Unlocking Kafka performance with the newest AWS Graviton nodes

Ever wondered if upgrading your Apache Kafka infrastructure could boost performance while keeping costs in check? You’re not alone. As organizations scale their data streaming platforms, choosing the right compute nodes is key to maintaining high throughput, low latency, and manageable costs.

AWS’s latest Graviton processors, Graviton3 (powering R7g instances) and Graviton4 (powering R8g instances), promise significant improvements over earlier models. But do these gains translate into real-world benefits for Apache Kafka workloads?

In this analysis, we benchmark AWS’s newest Graviton nodes for Apache Kafka. We’ll break down our testing process and share key metrics—CPU efficiency, P99 latency, and cost-performance ratios. See how upgrading to newer nodes can improve resource utilization and response times.

Whether you manage high-volume streaming, optimize for strict SLAs, or aim to get the most from your infrastructure, this deep dive provides the insights you need to refine your Kafka strategy. Let’s see how the latest Graviton generations perform and what they mean for your workloads.
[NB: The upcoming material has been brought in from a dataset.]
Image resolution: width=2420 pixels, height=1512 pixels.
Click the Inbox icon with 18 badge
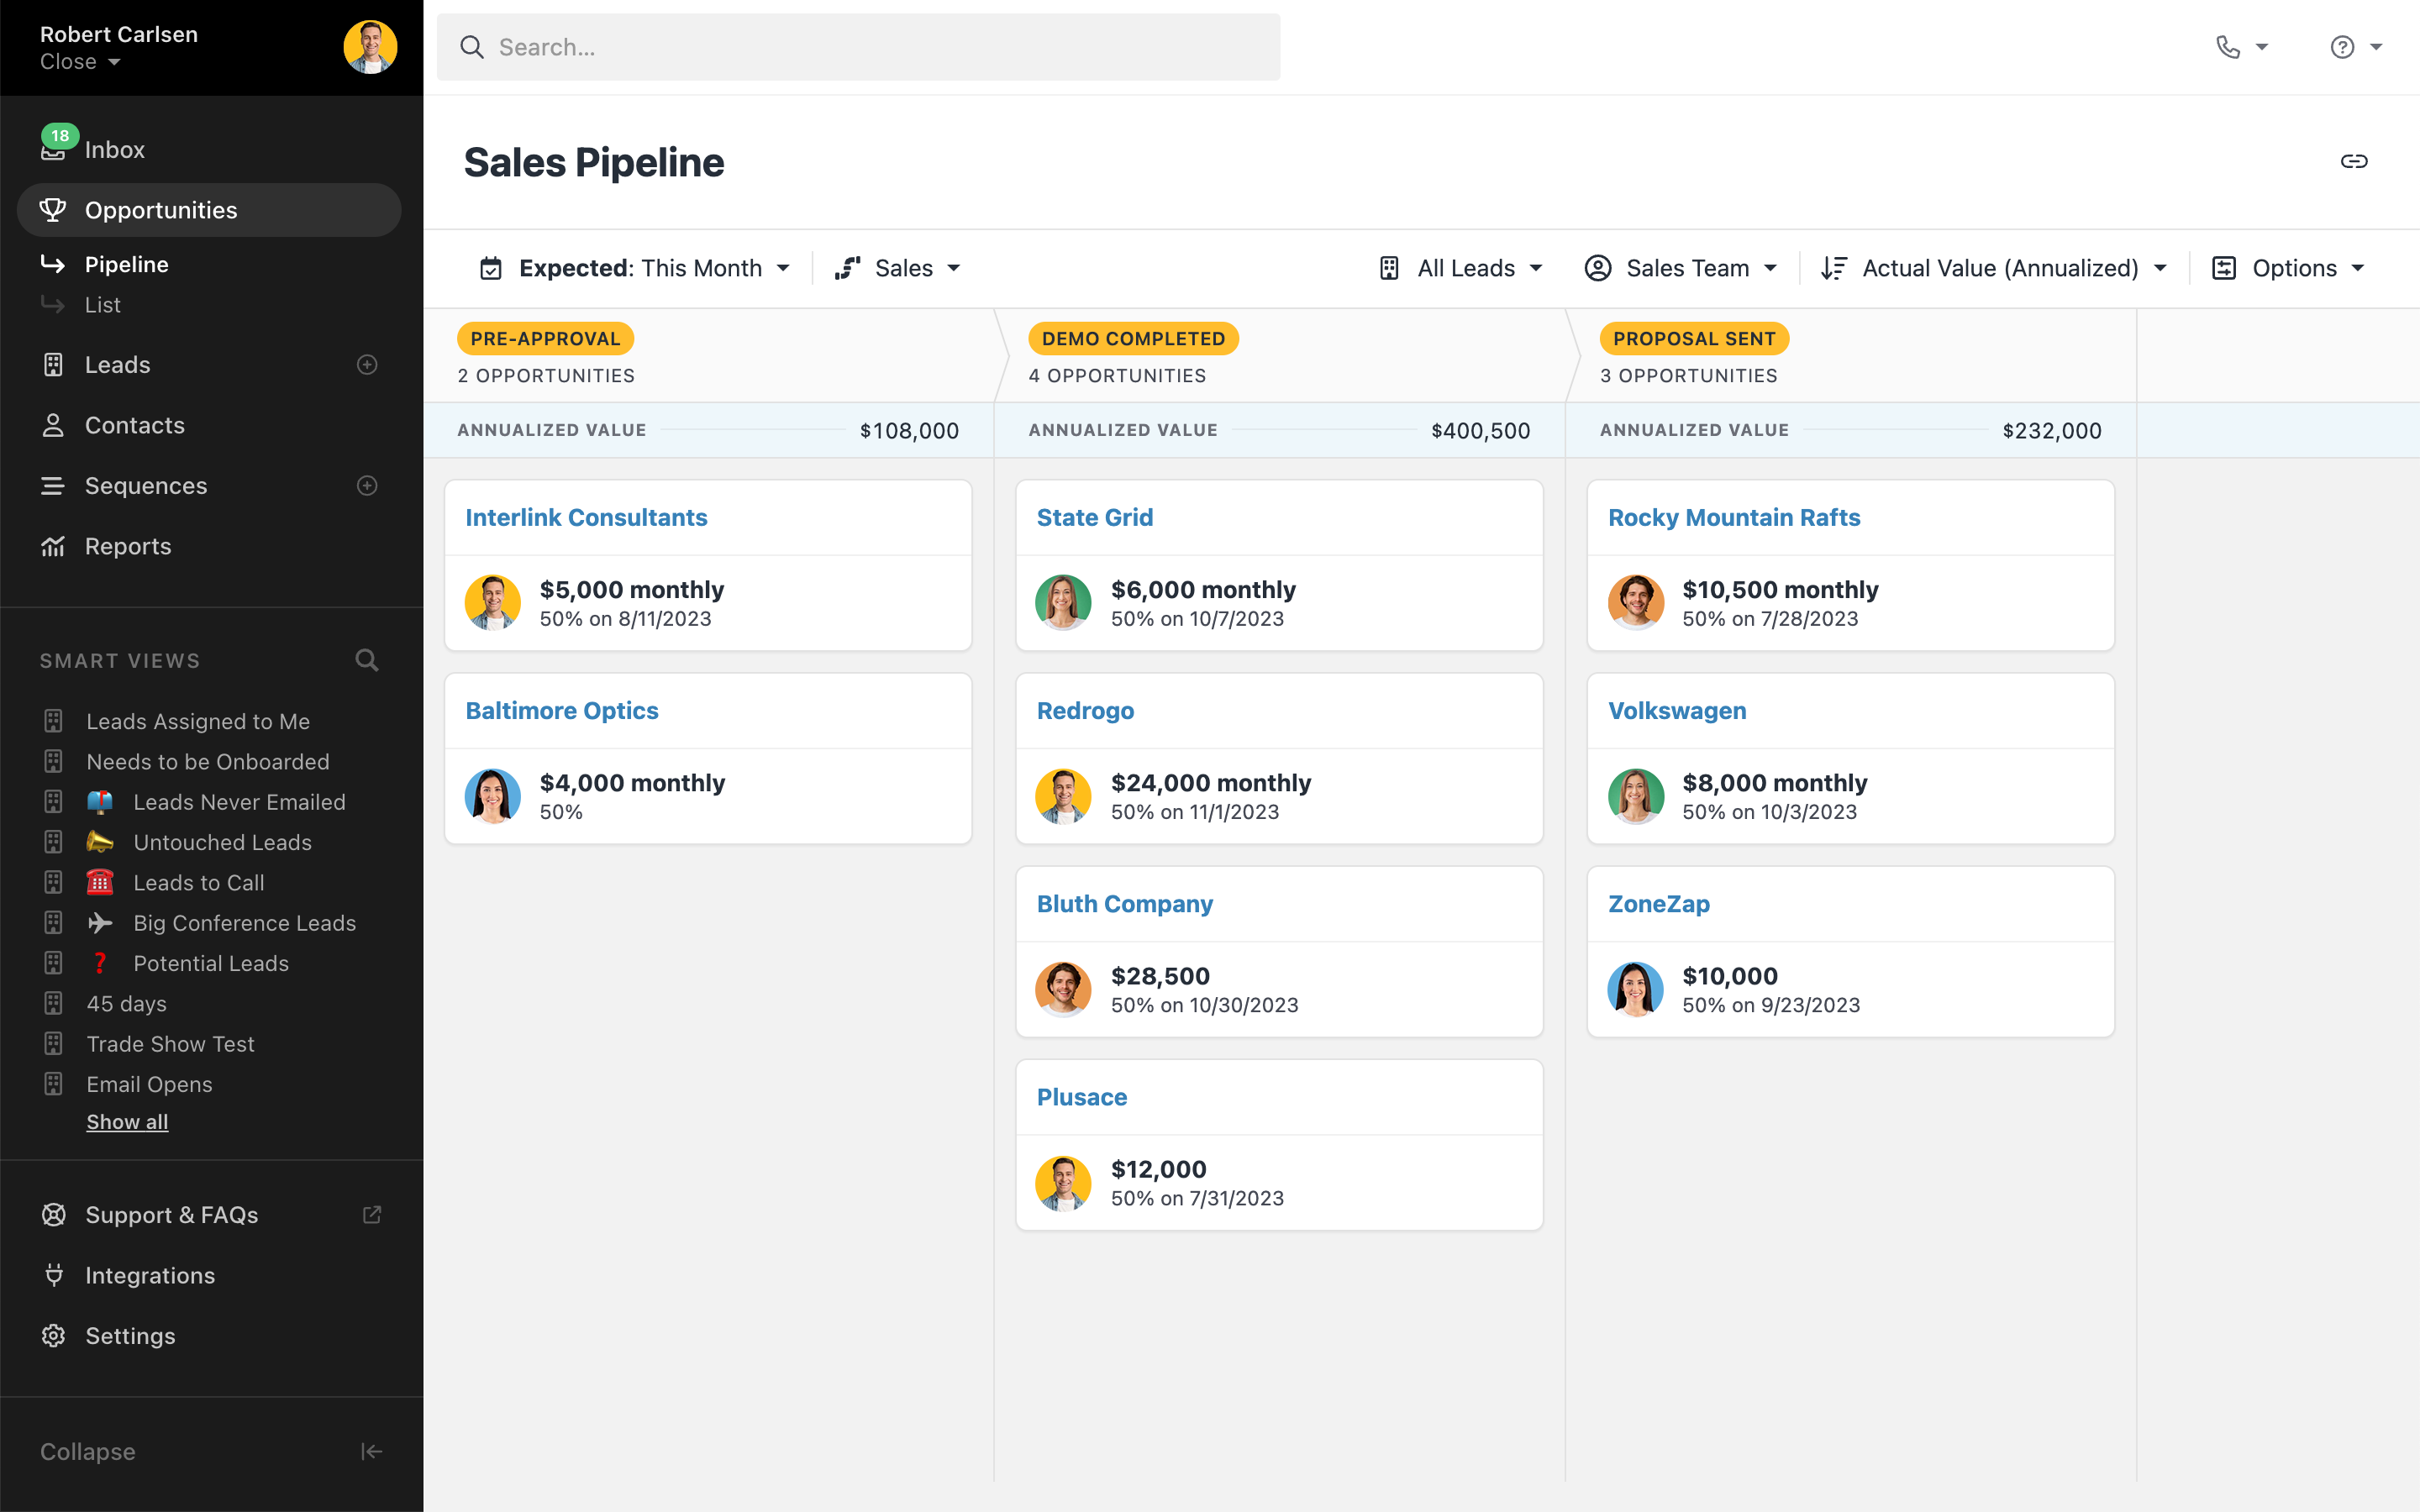coord(54,148)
By adding support for AWS’s latest generation compute nodes—the 7th generation (R7g, Graviton3) and 8th generation (R8g, Graviton4)—NetApp continues to further enhance the quality and performance of our Instaclustr for Apache Kafka offering. In our benchmarking tests, both R7g and R8g instances delivered significant improvements over R6g:

CPU usage dropped by over 25% on R7g and by more than 45% on R8g
P99 latency improved by nearly 15% on R7g and close to 20% on R8g

These measurable gains highlight how the architectural and networking advancements of these new nodes can directly translate into lower latency, higher efficiency, and better cost-performance for Kafka customers. In this blog, we outline our test setup and methodology along with detailed results.

Overview of AWS Graviton node upgrades

Before we go further, let’s review what we know about these newer node generations. According to AWS, the transition from R6g (Graviton2) to R7g (Graviton3) delivers up to 25% better compute performance, 50% more memory bandwidth (AWS Graviton3 blog). The latest R8g (Graviton4) generation builds on this by offering up to 30% higher performance than R7g, increased memory bandwidth, and more cores for larger-scale workloads (AWS Graviton4 blog). These claimed improvements target both general-purpose and specialized workloads, such as Kafka, that benefit from lower latency, higher throughput, and better scalability.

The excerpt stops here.